The mechanism by which H. pylori infection increases the risk of osteoporosis and fracture remains to be elucidated in detail. Based on the evidence available to date, several potential mechanisms may underlie the association between H. pylori infection and osteoporosis. First, proinflammatory cytokines can act on mesenchymal stem cells and osteoclast precursors to enhance osteoclast-mediated bone resorption [23]. It was reported that high levels of circulating inflammatory markers were associated with increased bone loss or increased fracture risk [24, 25]. Therefore, it is likely that H. pylori increases the risk of osteoporosis by promoting an inflammatory response to produce proosteoclastogenic cytokines such as TNFα, IL-1, IL-6, and IL-8 [23]. Second, H. pylori infection was associated with reduced levels of estrogen, total estradiol, free estradiol, and bioavailable estradiol in both genders [26]. It was found that decreased estrogen production was associated with a sustained increase in the spontaneous secretion of osteoclastogenic cytokines by T cells, mononuclear cells, and bone marrow stromal cells, leading to net bone loss with increased bone resorption and decreased bone formation [27]. Third, chronic H. pylori infection may be associated with gastric mucosal atrophy.

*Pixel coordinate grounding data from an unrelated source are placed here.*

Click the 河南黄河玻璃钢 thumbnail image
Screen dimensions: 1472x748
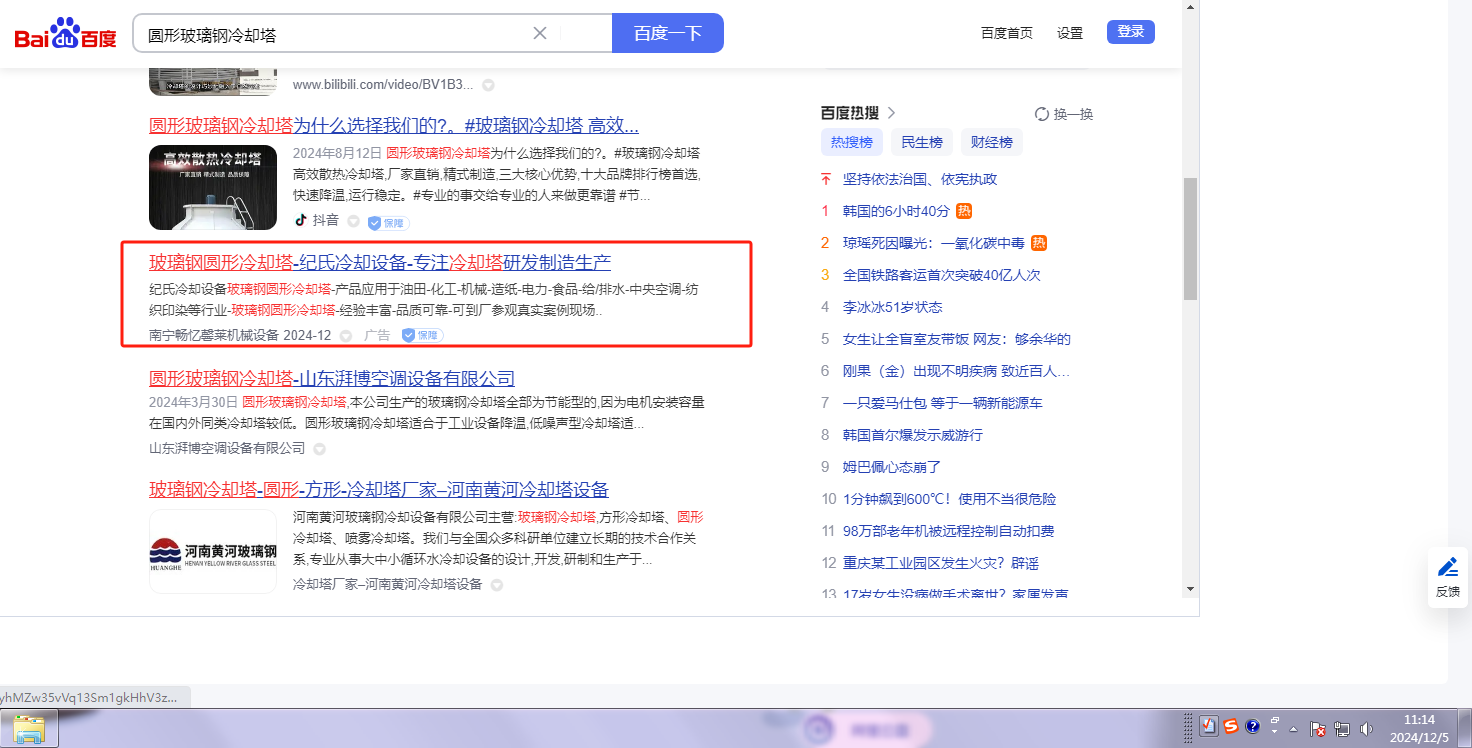(213, 551)
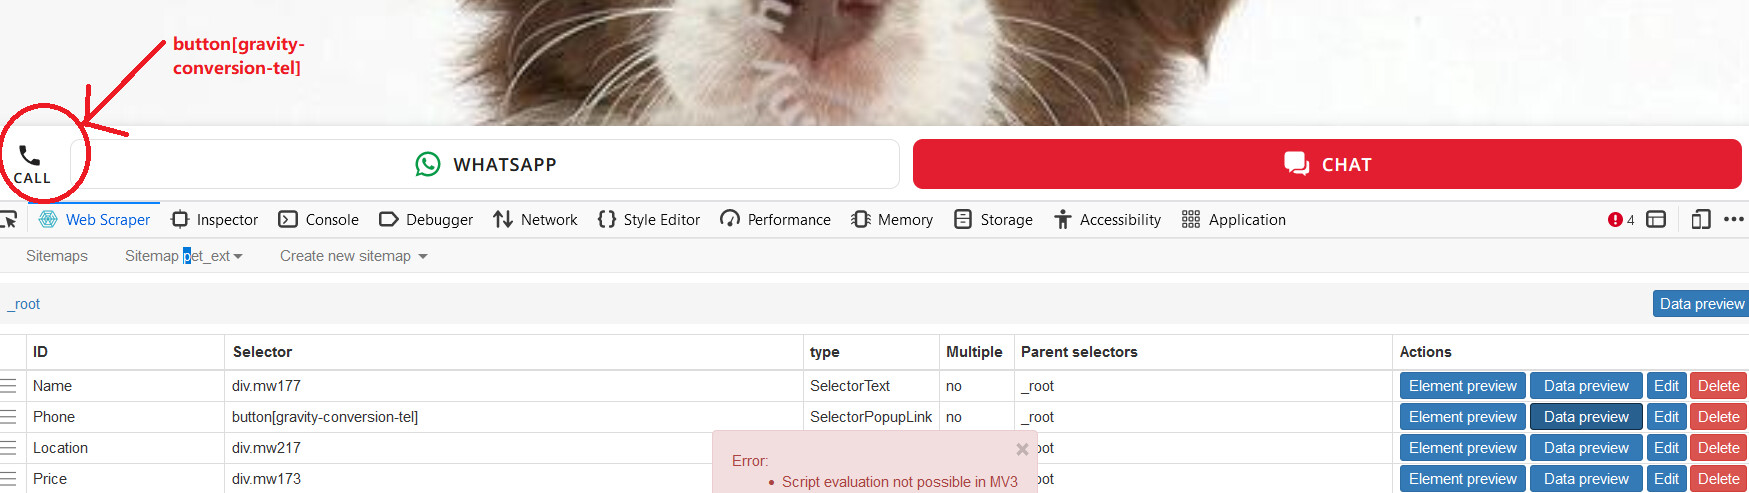Screen dimensions: 1749x493
Task: Click the red error count icon
Action: [x=1615, y=220]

Atrophy of the gastric mucosa can inhibit acid secretion and thus affect calcium absorption and consequently adversely affect bone mass [15]. However, a recent cross-sectional study of 268 healthy men showed that decreased bone mineral density was not associated with H. pylori-associated estradiol levels or gastric mucosal atrophy [21]. Similarly, the chronic use of proton pump inhibitors for treatment for gastroduodenal mucosal injury may result in low levels of gastric acid, which is believed to impair calcium solubility and lead to malabsorption, thereby exacerbating bone mineral density loss secondary to hypocalcemic hyperparathyroidism, osteoclast activation, and bone resorption [28, 29]. Overall, the current available data are equivocal, and further mechanistic studies are still necessary.

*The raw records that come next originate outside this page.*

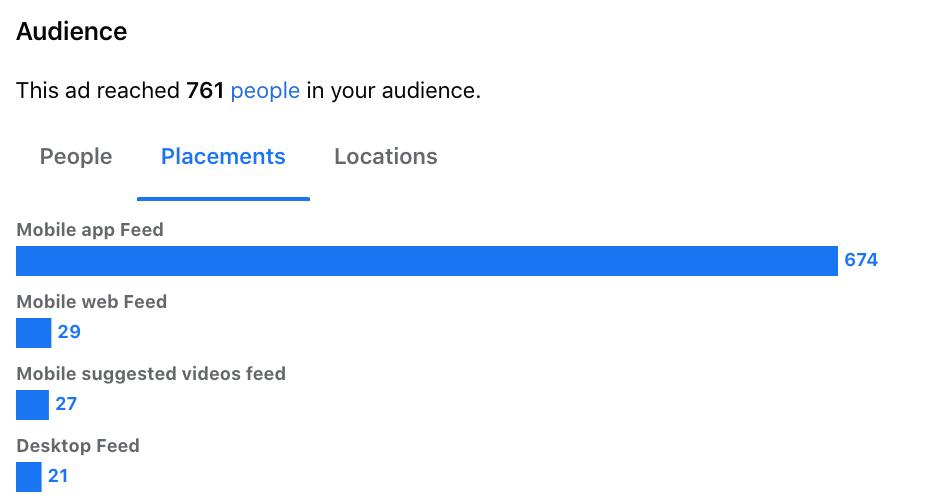Click the blue underline beneath Placements

(223, 199)
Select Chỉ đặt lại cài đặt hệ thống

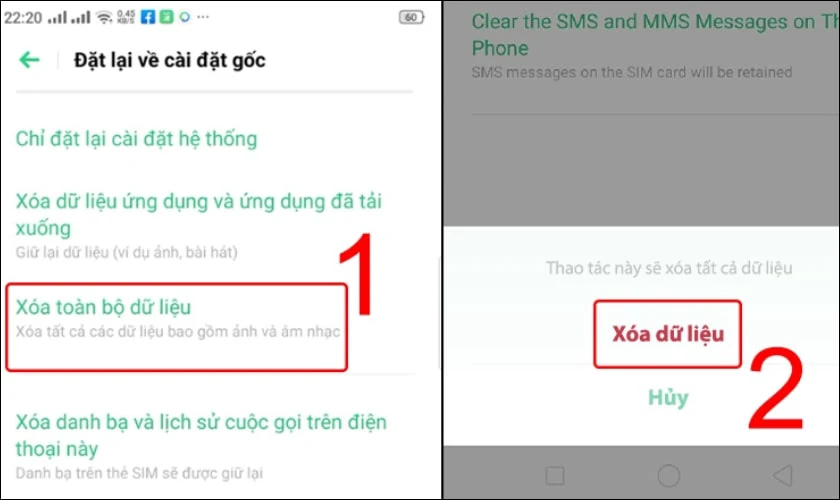pos(136,139)
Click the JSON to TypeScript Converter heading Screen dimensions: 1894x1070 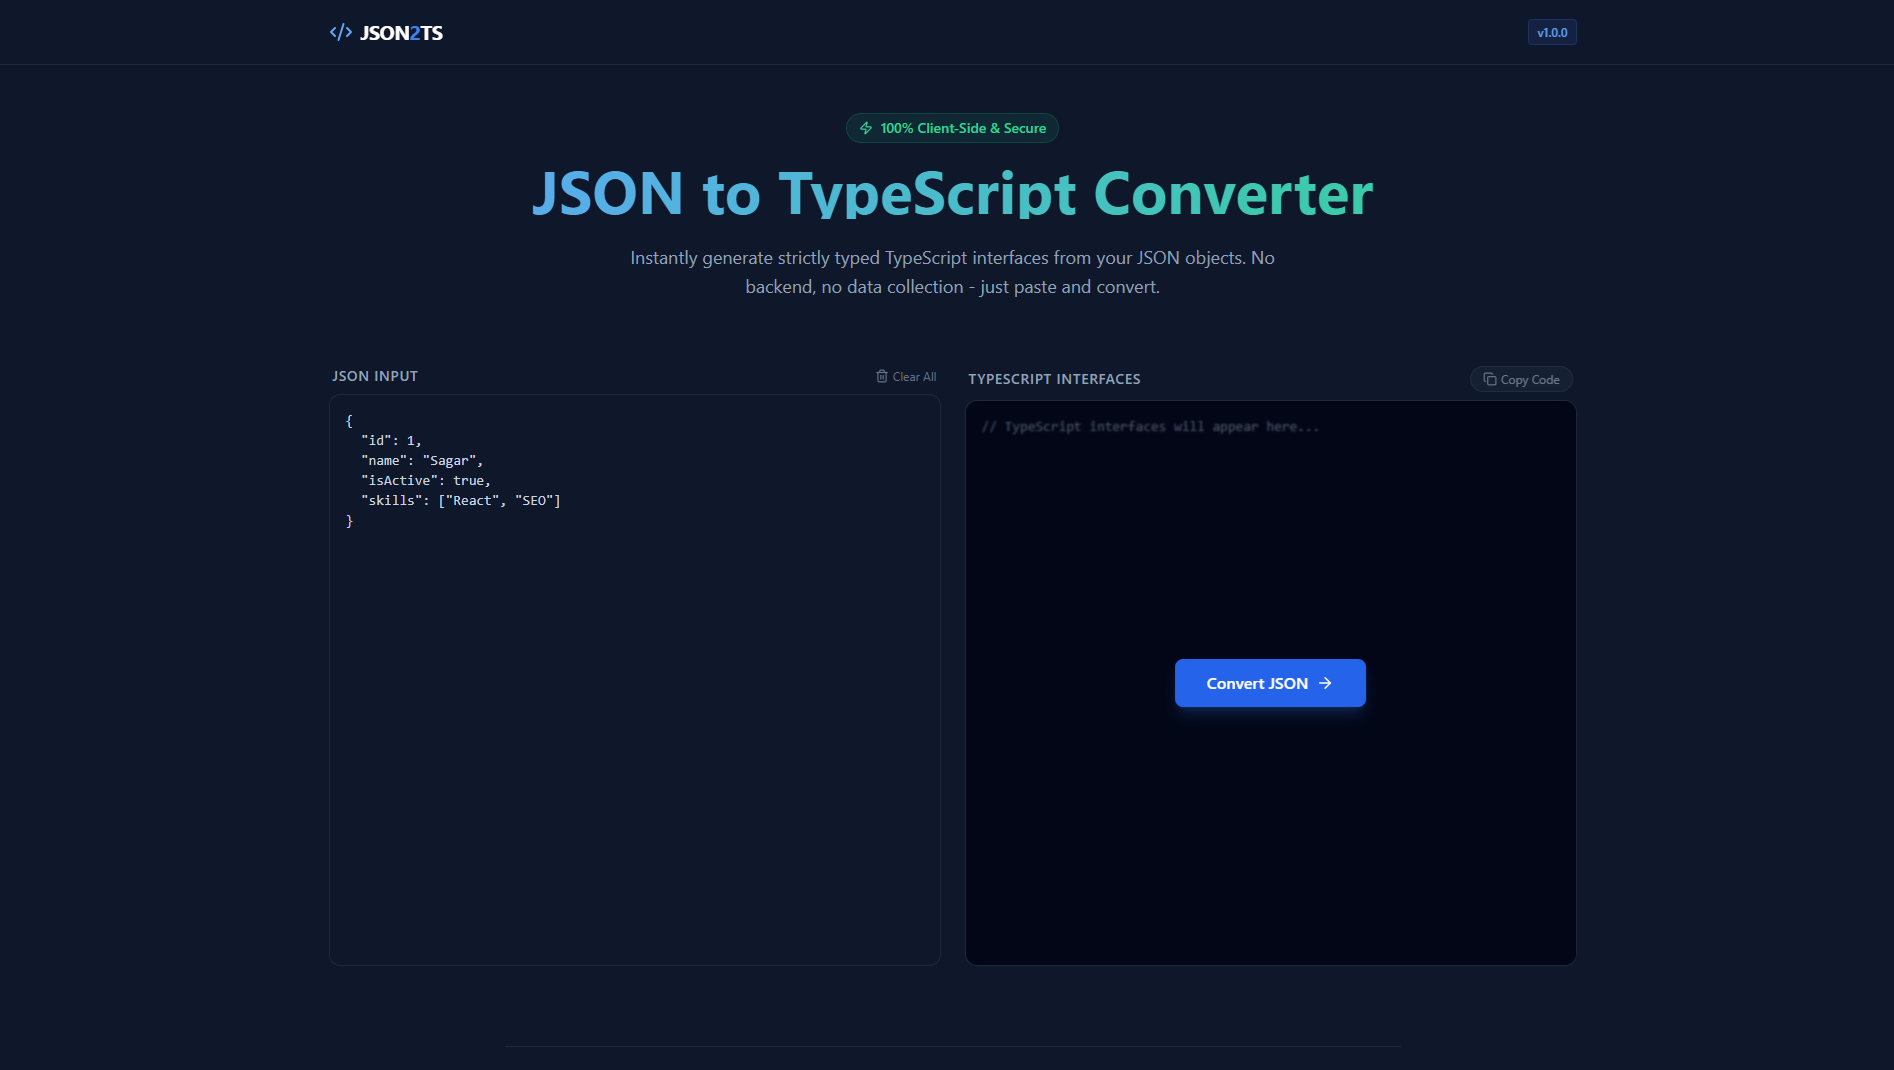tap(952, 193)
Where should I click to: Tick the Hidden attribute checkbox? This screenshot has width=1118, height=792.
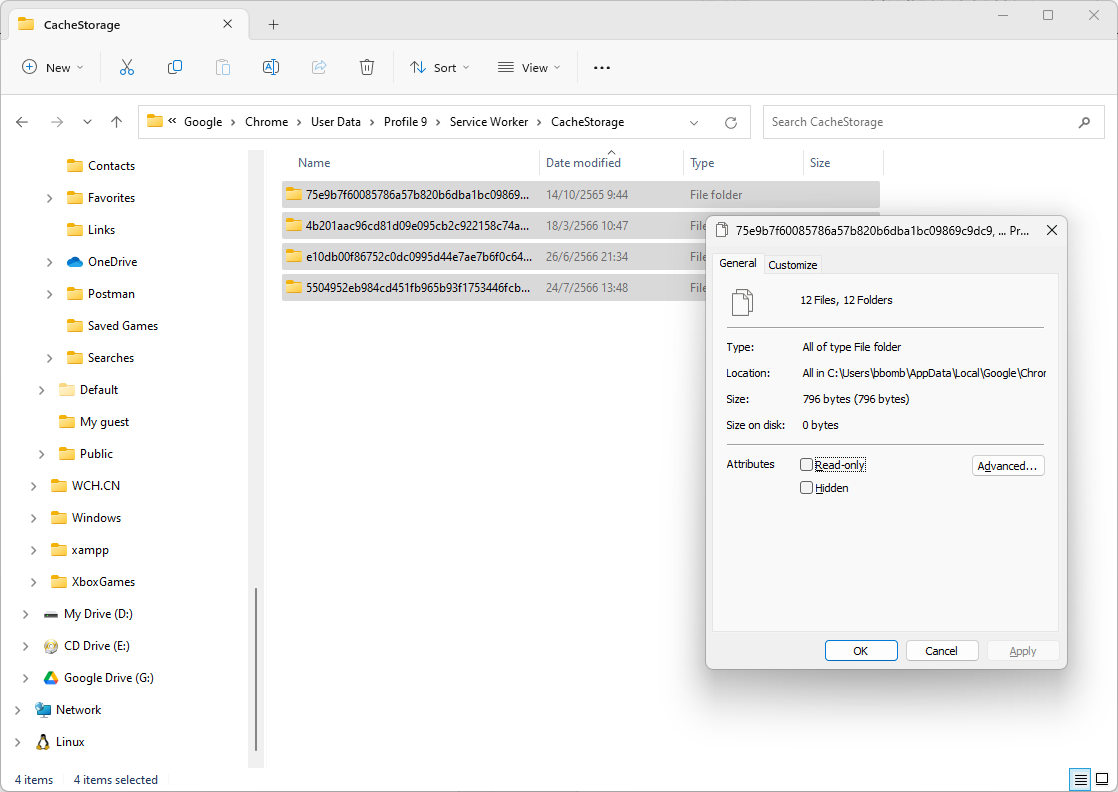[x=807, y=488]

To the best of our knowledge, this is the first study to explore the association between H. pylori seropositive and BMD using the data from NHANES. The NHANES features a rigorous sampling design from the national population of US, high-quality research measurement, detailed quality control procedures, and a more representative population. However, limitations must be acknowledged. First, all data in NHANES are cross-sectional; this study cannot draw the causal relationship between H. pylori seropositive and total BMD. Second, the bias caused by other potential confounding factors that did not be adjusted in this study is not excluded. Furthermore, this study did not include the inflammation status of the subjects, which can possibly explain the relationship between H. Pylori seropositive and bone health.

5. Conclusion

In conclusion, no association between H. pylori seropositive and total BMD was demonstrated in our study. H. pylori infection may not be one key factor in the loss of BMD.

Abbreviations

H. pylori:Helicobacter pylori
BMD:Bone mineral density
NHANES:National Health and Nutrition Examination Survey.

Data Availability

The datasets analyzed during the current study are available in the NHANES repository (https://wwwn.cdc.gov/nchs/nhanes/Default.aspx).

Disclosure

Jinke Huang and Zhihong Liu are the co-first authors.

Conflicts of Interest

The authors declare that there is no conflict of interest.

Authors’ Contributions

Jinke Huang and Zhihong Liu initiated the study design. Jinke Huang drafted the manuscript. Zhihong Liu, Jinxin Ma, Jiali Liu, and Mi Lv helped with implementation of this work. Fengyun Wang and Xudong Tang contributed to the methodology, review, and editing of the manuscript. All authors read and approved the final manuscript.

Acknowledgments

This work was supported by the Administration of Traditional Chinese Medicine Digestive Refractory Disease Inheritance and Innovation Team Project (No. ZYYCXTD-C-C202010) and the Special Fund for Basic Scientific Research Business of Central Public Welfare Scientific Research Institute (No. ZZ13-YQ-003).